[Extracted records]
=== Section Start ===

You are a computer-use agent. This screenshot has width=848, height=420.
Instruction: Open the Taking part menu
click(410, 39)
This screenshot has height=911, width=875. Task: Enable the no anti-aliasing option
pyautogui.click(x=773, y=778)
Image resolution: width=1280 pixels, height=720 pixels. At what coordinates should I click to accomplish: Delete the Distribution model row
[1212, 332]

=== Section End ===
=== Section Start ===

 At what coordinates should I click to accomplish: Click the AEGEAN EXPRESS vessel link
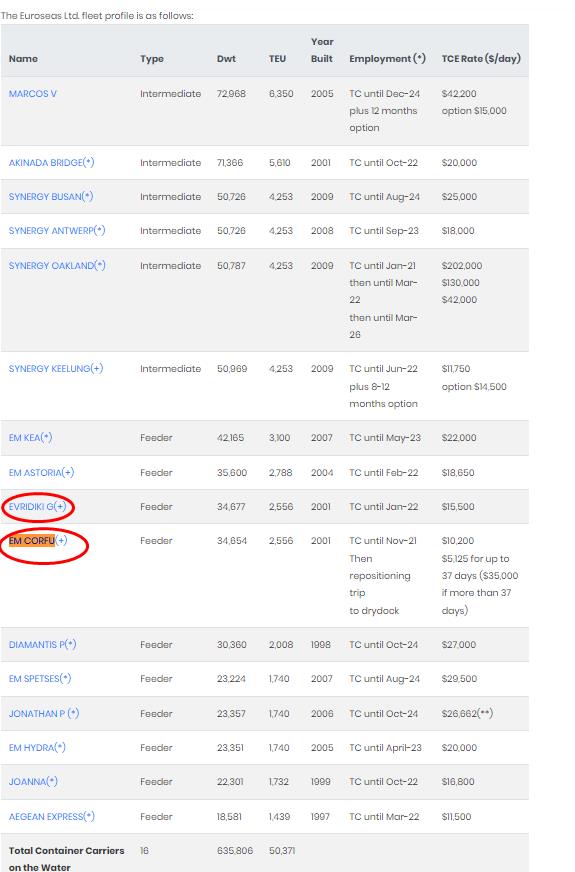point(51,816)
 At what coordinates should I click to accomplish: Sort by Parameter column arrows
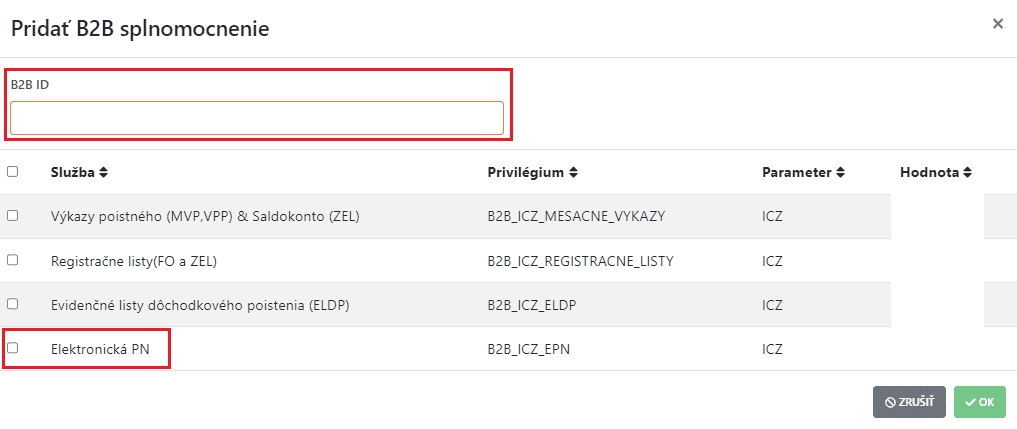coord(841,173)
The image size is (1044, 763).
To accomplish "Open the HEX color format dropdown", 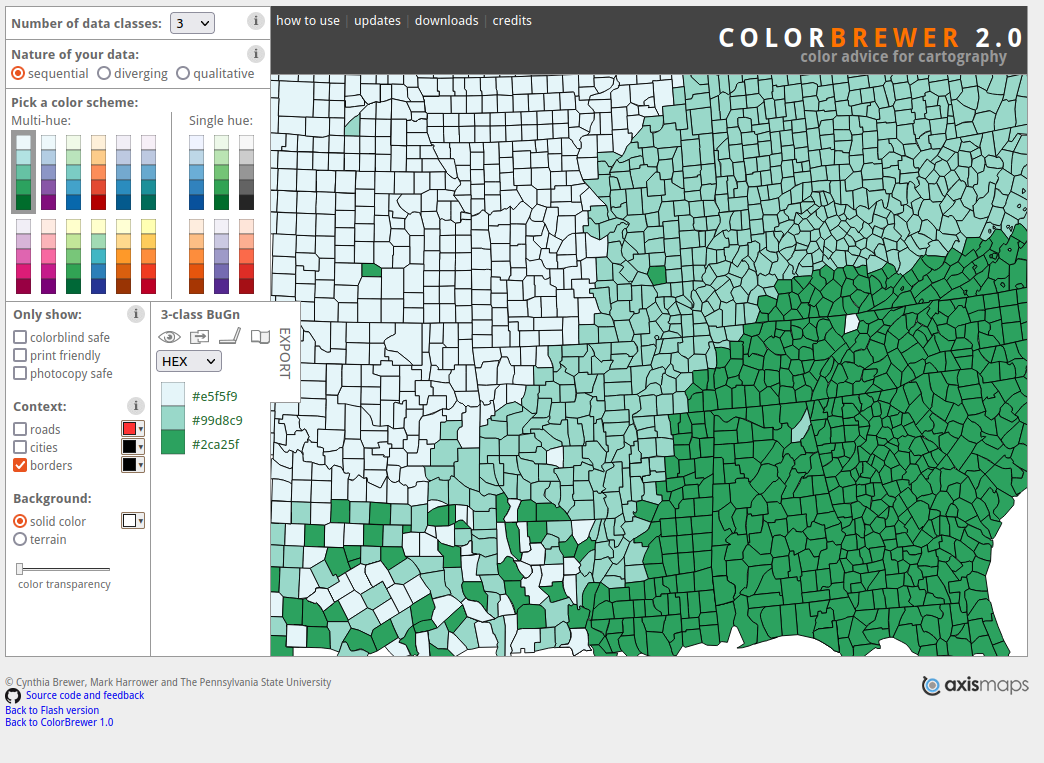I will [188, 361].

=== Section End ===
=== Section Start ===

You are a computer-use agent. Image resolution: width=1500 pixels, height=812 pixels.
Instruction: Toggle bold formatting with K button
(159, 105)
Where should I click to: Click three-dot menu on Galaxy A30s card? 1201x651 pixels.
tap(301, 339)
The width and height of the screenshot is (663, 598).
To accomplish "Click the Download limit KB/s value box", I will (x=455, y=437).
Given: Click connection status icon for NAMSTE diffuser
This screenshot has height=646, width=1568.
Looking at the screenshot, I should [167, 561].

=== Section End ===

• Work instructions:
Within the entries above, count each line holding the string "agent". Give only the result.

• Answer to this exercise:
2